> _MATERIAL FOR THE TASK_:

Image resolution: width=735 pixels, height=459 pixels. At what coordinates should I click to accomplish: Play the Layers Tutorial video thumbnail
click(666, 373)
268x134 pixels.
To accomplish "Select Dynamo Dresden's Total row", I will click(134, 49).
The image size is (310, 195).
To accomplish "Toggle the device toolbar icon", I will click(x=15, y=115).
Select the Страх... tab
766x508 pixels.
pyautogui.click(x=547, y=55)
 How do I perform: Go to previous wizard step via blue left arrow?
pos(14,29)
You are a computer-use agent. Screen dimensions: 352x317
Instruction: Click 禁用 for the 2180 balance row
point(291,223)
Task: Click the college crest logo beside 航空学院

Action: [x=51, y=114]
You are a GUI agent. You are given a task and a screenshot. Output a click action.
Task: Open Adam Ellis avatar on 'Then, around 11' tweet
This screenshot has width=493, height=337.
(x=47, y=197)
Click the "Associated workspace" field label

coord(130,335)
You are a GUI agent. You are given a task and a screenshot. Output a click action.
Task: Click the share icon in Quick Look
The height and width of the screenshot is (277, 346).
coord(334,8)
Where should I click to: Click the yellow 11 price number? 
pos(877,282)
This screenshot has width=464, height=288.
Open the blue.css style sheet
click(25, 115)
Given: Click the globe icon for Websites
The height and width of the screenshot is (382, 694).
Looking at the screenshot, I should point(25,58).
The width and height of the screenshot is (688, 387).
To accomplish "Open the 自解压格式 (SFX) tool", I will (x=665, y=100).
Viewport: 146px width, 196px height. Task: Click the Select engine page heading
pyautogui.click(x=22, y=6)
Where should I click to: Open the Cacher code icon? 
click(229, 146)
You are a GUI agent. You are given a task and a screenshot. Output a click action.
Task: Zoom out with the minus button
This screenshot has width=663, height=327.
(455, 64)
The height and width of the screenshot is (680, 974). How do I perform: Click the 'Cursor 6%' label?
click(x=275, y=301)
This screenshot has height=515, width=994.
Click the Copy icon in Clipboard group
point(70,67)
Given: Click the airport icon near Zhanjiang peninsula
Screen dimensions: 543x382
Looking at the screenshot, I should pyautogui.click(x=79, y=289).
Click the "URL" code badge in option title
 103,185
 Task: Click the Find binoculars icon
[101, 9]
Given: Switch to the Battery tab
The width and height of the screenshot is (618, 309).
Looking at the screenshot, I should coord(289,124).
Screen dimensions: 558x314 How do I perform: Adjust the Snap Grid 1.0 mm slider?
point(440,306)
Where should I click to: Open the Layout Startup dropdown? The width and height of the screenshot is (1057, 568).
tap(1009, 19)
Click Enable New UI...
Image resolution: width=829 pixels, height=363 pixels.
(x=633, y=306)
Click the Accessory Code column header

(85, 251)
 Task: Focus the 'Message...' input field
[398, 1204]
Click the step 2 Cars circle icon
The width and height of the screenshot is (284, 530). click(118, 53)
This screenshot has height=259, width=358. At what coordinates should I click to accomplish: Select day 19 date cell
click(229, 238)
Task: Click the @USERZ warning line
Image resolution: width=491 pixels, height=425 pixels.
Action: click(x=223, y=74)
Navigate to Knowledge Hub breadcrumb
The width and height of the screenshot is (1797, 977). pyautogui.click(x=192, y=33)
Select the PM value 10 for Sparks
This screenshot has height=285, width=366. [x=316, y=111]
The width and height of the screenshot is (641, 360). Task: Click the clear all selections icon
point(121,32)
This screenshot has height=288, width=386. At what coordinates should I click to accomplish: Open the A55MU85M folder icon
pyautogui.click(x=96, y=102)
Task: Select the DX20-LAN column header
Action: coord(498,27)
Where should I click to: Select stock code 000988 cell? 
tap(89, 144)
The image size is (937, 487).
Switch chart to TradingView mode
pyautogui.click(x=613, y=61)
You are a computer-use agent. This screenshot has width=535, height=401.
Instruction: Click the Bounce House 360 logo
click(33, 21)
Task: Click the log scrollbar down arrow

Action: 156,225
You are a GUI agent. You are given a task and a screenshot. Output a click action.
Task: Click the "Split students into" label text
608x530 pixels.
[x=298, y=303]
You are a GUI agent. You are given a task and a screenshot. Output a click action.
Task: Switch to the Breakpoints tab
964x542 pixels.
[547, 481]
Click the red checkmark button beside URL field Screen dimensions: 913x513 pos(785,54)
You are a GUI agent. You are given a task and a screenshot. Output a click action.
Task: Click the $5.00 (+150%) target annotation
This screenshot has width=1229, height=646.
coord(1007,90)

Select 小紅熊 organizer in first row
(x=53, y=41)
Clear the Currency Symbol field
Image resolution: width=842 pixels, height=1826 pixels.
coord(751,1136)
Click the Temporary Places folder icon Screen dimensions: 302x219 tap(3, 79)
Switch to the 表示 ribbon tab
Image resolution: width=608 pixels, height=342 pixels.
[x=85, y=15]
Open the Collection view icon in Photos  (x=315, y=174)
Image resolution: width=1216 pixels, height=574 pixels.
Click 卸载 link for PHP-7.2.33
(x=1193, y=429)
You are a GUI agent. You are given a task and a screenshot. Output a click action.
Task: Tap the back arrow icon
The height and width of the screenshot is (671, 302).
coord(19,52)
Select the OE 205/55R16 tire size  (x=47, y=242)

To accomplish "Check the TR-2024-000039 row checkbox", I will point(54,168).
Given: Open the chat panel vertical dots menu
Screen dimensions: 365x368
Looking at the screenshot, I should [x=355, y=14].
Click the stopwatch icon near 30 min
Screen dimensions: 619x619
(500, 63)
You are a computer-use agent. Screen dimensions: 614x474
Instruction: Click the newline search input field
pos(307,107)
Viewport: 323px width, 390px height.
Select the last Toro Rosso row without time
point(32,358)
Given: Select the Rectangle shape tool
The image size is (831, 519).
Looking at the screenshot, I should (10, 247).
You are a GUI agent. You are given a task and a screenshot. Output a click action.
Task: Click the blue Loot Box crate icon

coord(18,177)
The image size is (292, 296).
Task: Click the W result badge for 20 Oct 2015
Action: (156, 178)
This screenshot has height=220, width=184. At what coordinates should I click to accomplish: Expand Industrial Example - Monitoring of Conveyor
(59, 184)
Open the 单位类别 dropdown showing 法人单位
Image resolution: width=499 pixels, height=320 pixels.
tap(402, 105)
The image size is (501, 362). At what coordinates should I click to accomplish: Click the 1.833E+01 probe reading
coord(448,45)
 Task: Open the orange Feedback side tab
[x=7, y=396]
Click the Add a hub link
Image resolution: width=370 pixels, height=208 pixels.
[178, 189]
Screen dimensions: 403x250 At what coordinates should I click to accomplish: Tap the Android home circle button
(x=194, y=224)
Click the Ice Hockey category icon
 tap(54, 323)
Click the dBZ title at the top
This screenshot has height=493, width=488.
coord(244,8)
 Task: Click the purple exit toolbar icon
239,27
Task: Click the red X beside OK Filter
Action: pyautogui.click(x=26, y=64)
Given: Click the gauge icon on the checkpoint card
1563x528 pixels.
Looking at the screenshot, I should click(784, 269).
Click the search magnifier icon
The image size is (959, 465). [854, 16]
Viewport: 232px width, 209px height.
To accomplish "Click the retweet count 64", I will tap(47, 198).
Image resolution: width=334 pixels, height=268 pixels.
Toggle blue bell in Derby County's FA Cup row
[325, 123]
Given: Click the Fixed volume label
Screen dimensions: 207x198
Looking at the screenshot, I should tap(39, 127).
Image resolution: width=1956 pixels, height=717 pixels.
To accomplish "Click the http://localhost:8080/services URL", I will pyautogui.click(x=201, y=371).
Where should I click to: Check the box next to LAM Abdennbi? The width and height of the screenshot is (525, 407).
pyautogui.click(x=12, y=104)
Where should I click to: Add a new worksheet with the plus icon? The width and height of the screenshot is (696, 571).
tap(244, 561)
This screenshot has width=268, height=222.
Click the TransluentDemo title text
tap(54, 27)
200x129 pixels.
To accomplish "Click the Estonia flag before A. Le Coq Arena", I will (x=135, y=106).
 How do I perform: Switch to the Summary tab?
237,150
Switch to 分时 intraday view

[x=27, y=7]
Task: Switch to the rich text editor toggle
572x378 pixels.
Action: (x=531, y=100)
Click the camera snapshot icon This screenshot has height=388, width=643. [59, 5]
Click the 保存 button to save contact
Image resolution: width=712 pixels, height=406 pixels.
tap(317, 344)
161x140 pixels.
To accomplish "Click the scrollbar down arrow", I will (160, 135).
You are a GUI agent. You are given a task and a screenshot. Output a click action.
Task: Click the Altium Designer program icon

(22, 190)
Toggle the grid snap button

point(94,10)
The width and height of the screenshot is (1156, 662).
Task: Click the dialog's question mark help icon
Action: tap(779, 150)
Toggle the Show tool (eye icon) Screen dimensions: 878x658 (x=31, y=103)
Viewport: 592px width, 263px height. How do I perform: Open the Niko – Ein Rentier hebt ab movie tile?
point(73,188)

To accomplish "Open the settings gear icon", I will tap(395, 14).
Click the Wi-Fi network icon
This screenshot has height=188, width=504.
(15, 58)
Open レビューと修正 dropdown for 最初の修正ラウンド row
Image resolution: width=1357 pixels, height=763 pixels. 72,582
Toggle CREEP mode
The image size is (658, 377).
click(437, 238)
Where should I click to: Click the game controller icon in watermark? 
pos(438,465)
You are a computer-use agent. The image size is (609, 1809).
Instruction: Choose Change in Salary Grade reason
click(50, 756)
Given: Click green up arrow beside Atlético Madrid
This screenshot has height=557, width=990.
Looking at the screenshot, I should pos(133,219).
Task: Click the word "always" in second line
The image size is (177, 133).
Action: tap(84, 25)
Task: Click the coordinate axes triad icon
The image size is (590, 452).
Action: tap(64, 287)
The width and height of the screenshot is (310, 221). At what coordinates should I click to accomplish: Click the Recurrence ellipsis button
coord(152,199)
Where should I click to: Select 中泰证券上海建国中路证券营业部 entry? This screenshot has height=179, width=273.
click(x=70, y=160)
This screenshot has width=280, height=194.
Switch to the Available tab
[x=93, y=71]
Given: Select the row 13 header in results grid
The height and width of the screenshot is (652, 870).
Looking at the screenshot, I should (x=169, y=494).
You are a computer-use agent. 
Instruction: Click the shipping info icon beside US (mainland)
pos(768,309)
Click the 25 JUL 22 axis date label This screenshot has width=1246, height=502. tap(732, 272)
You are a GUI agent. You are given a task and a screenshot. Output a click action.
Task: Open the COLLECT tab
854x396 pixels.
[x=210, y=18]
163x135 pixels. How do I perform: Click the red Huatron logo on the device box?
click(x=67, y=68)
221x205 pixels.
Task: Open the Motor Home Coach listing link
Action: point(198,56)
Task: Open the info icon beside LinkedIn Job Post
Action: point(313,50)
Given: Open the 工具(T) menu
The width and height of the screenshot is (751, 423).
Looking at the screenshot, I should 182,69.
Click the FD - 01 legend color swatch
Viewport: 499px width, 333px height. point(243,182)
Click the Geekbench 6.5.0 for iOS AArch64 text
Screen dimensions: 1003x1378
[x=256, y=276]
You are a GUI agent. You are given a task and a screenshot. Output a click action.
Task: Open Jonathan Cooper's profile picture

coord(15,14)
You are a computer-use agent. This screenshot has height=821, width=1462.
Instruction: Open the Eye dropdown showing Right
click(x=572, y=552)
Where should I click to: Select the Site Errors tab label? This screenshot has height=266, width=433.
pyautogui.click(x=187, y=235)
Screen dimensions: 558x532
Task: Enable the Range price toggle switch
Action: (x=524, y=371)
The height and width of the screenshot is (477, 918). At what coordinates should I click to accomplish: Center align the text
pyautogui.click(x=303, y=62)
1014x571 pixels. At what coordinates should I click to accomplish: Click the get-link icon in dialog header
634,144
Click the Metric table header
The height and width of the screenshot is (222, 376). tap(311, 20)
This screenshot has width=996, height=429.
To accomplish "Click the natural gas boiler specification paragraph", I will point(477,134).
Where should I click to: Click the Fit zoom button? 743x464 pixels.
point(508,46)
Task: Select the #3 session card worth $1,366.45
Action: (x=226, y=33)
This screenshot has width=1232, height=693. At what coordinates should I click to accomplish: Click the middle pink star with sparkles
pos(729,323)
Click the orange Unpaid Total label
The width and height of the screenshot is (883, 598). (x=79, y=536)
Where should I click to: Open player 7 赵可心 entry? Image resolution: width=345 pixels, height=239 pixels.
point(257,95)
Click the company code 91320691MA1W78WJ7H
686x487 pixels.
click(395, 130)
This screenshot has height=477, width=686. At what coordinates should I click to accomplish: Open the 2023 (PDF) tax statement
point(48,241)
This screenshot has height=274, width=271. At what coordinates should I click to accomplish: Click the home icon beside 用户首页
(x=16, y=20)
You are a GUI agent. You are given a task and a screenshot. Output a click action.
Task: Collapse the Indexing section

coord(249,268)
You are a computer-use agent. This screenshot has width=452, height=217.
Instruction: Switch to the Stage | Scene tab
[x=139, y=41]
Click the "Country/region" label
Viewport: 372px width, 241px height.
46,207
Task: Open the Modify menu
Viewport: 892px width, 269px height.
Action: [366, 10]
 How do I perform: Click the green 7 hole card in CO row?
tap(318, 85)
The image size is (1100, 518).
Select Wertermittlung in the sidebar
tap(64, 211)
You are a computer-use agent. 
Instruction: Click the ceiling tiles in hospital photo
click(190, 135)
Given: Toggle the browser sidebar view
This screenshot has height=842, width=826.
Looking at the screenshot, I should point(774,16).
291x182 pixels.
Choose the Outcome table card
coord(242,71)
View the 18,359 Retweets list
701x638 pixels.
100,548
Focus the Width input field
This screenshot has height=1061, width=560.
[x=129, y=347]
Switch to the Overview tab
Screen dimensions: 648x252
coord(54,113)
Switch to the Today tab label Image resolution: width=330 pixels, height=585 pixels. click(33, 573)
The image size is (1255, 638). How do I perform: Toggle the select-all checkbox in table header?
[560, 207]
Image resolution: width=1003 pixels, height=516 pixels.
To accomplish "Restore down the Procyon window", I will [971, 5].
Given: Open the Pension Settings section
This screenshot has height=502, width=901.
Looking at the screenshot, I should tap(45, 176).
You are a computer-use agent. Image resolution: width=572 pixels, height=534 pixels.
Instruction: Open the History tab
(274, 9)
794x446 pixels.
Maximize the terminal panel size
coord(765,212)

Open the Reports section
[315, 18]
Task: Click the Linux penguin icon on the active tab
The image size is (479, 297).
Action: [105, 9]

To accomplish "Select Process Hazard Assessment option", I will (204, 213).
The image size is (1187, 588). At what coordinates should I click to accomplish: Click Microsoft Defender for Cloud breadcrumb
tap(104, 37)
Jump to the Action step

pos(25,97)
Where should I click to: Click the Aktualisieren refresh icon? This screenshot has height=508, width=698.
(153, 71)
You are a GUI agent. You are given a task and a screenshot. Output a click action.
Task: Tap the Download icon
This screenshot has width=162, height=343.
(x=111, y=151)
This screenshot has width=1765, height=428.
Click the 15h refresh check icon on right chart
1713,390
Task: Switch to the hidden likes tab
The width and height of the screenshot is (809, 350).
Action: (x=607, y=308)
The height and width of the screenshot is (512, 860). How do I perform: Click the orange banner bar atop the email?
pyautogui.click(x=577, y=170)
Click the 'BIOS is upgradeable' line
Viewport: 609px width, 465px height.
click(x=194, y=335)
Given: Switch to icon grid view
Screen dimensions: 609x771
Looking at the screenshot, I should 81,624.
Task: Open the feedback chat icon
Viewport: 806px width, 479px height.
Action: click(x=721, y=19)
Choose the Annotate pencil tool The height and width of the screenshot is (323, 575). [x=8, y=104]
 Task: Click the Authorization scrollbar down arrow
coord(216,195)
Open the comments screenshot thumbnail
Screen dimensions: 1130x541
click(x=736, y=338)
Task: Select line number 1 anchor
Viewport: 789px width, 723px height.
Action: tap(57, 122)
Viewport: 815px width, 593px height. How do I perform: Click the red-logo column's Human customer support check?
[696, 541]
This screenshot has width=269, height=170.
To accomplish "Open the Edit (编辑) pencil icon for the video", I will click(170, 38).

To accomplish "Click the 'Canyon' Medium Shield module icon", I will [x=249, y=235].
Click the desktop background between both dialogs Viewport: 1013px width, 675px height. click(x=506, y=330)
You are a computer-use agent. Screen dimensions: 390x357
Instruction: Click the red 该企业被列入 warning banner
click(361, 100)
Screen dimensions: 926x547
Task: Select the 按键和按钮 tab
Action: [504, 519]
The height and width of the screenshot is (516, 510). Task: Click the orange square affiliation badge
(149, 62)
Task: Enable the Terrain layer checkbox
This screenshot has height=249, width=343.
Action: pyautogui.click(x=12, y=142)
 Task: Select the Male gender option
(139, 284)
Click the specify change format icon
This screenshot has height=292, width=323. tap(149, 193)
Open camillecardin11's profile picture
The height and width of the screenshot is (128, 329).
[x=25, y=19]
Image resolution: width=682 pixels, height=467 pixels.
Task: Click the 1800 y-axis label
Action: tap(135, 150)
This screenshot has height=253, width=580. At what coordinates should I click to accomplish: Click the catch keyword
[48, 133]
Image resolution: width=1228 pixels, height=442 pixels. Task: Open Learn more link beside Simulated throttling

> _PROBLEM TO WORK ON_:
Filter the data above by the word "chat" and copy every line that matches.

> _REPLY TO THE TASK_:
Given: Open the chat panel vertical dots menu
Task: Open the feedback chat icon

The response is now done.